WORK REQUEST -> Retype the lines below exactly, but only those from the line that has "Instruction: Increase 製造等級" through the line that has "The width and height of the screenshot is (617, 779).". Omit every picture.

RECORDS FOR PROCESSING ->
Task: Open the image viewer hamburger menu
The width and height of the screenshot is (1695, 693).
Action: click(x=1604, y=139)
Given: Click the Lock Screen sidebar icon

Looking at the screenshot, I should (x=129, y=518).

==

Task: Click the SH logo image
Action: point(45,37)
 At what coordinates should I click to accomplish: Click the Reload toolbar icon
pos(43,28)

* * *

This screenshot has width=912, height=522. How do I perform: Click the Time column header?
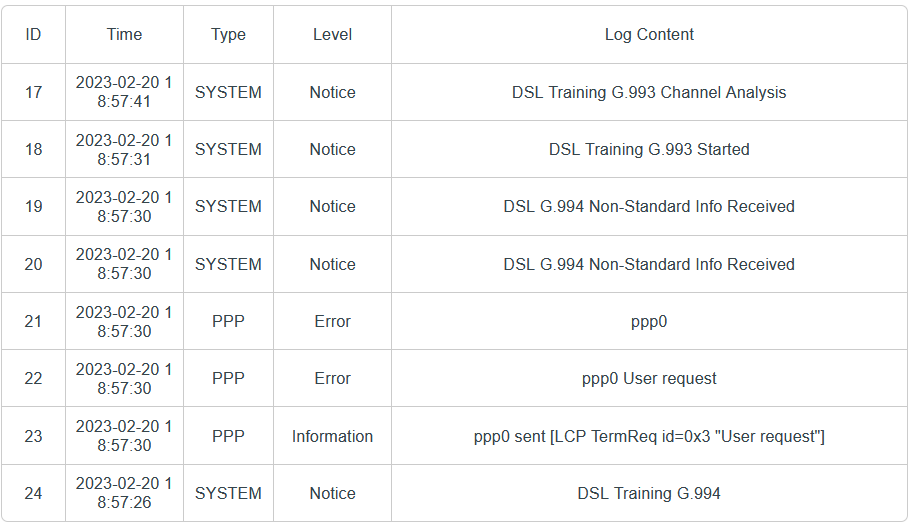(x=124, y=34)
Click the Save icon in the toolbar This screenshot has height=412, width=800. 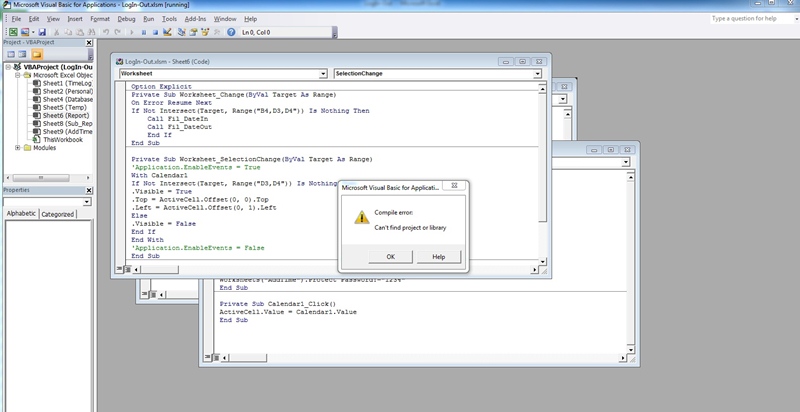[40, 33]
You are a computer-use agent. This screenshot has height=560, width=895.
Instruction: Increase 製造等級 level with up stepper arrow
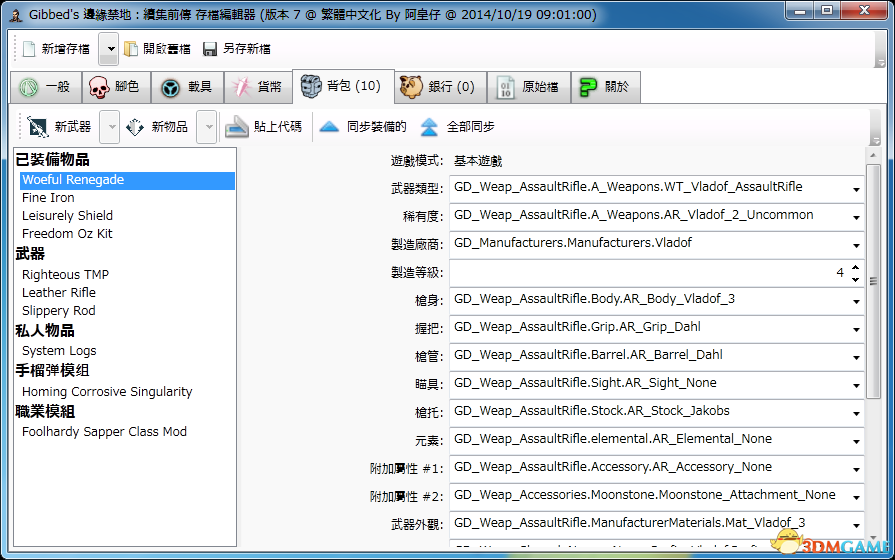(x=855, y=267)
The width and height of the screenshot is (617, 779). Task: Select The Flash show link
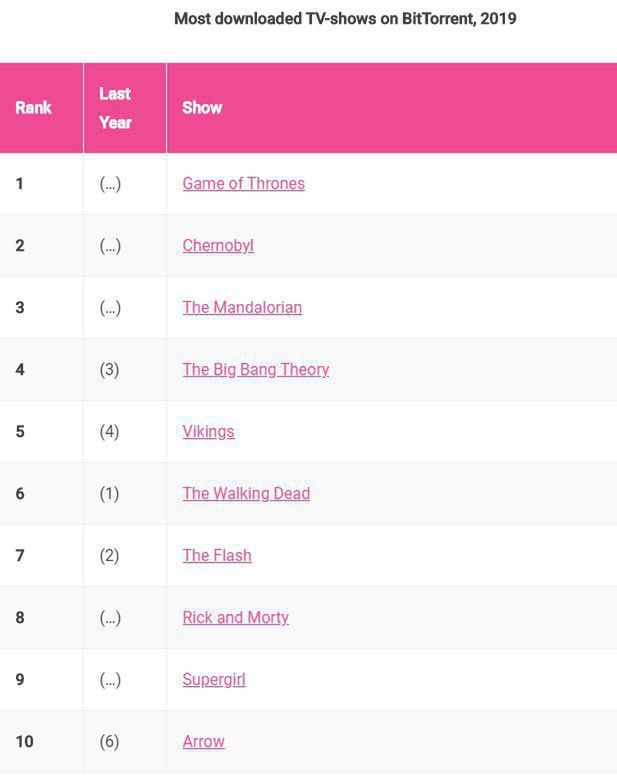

WRITTEN SOLUTION ->
Instruction: Increase 製造等級 level with up stepper arrow
(x=855, y=267)
The width and height of the screenshot is (617, 779). Task: Select The Flash show link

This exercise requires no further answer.